The hot summer months are usually accompanied with backyard barbeques, which are not just for grilling meat. Try adding fruits and vegetables to the BBQ menu.
Adding fruits and vegetables not only adds color to your meals but provides you with several vitamins and minerals. Grilling fruits and vegetables caramelizes the natural sugar and brings out other unique flavors. Harder fruits such as apples, pear and pineapple grill easier than softer fruits like peaches, plums and nectarines.
Harder vegetables such as carrots, asparagus, winter squash, potatoes, beets, parsnips and broccoli can be precooked, so the cooking time is shortened. Other vegetables like eggplant, tomatoes, mushrooms, onions, and peppers can be raw when placed on the grill.

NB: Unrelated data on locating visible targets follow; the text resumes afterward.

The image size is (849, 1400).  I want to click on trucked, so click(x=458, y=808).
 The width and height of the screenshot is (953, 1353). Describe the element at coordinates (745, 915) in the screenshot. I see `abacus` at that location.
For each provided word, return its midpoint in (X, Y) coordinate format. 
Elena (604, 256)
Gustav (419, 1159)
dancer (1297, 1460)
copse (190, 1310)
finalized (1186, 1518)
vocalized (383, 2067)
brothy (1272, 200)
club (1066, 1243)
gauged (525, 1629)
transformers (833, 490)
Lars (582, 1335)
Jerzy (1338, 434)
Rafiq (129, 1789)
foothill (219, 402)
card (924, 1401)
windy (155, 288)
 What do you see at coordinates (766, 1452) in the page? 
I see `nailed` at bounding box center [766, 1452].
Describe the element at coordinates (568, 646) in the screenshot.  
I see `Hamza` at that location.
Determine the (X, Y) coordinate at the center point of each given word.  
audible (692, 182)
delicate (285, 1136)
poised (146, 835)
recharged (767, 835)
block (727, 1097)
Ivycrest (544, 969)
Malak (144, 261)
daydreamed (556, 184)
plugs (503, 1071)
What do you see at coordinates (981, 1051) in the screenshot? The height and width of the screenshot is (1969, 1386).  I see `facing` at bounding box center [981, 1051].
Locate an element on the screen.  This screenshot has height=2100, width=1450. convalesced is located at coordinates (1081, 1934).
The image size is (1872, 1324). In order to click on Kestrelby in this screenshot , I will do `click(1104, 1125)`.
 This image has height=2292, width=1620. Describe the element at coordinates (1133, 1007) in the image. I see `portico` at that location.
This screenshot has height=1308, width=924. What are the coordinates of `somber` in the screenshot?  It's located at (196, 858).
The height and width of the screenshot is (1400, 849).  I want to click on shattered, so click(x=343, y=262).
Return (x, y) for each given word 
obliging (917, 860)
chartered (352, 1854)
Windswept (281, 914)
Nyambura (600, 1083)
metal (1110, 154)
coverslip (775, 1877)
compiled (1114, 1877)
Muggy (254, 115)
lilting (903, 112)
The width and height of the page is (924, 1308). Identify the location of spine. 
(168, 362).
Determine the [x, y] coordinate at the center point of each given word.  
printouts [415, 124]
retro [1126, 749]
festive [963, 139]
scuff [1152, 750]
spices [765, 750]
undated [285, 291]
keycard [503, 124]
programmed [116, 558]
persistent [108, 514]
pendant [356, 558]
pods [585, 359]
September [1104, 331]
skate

Use these instructions to make grilling fruits and vegetables easy:
- Wash fruit or vegetable and make sure the grill top is cleaned prior to placing your fruit or vegetable of choice on the grill. Keep in mind you don’t have to remove the skin from the fruit or vegetable. Leaving the skin on provides nutrients and a smokier flavor.
- Fruits and vegetables can either be threaded onto a skewer or placed on the grill top.
- Spray the grill top with a non-stick spray to prevent the fruit or vegetable from sticking.
- Make sure the grill is not too hot to avoid the outside cooking too quickly, leaving the center uncooked.
- To jazz up any vegetable use different herbs or spices.
- For grilled fruit, add flavor with cinnamon, brown sugar, maple syrup or lemon juice.